A dear friend pointed out that I don’t seem to believe I have the right to be a mother.  The circumstances of my life have done this to me.  The tears come.  She was quite perceptive.

She noted that on a photo of my daughter and her family (children and husband) I wrote – that I could take no credit for the wonderful person she is because I didn’t raise her after the age of 3.  My friend noted – When men take your children away they really do a number on women.

This is sadly true and it has happened to me with ALL of my children in one way or another.  So, my ex-husband ended up raising my daughter when my own desperation to financially support us led me to try driving an 18-wheel truck to make some decent money because he simply refused to pay any child support and I wasn’t going to spend my life in court fighting against him.

Truth be told, I never intended for him to raise her.  I left her with her paternal grandmother for temporary care that I had no idea how long that would be needed.  The grandmother could be forgiven for viewing that as my having abandoned her.  That was never my perspective but I can see how it may have looked that way as the days turned into weeks and then months.

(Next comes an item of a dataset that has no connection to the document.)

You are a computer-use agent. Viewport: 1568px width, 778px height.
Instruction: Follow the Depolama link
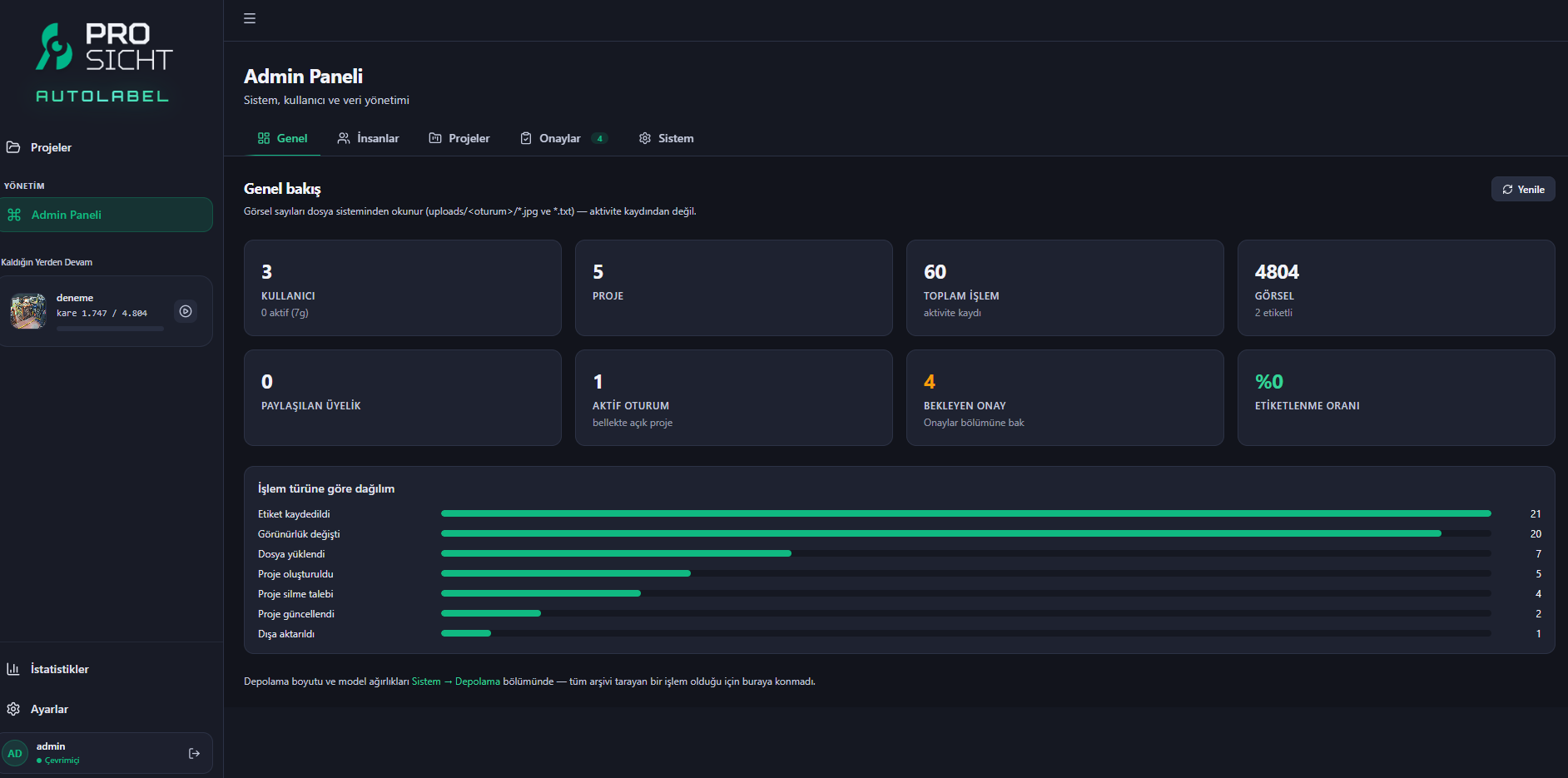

That her father could give her a family life with siblings had everything to do with my not even attempting to interrupt that blessing (which is how I saw it though I have learned recently that “blessed” was not exactly how it was experienced by her and more’s the sorrow in this mother’s heart).  She rightly views her step-mother as her mother and who am I to argue with that perception.

Then there are my sons who are donor conceived.  Therefore, I do see them as more rightfully my husband’s than my own.  Again, robbed of my own children by the circumstances of my life which I do not claim that I am a victim of but the one who made every choice to bring these circumstances about.

So I wonder about the grief that is passed down the generations.  Both of my parents were adopted.  Therefore, BOTH of my own grandmothers suffered the same kind of grief I experience and my sisters experience (both of my sisters also lost either by surrendering to adoption or the courts) an opportunity to raise their own children.

The only good thing I can say about it all at this point is that our children have survived and are managing to raise their own children, even a nephew who in a sense is fulfilling my friend’s insight as he has custody of his own son after a divorce.  You just can’t make this stuff up.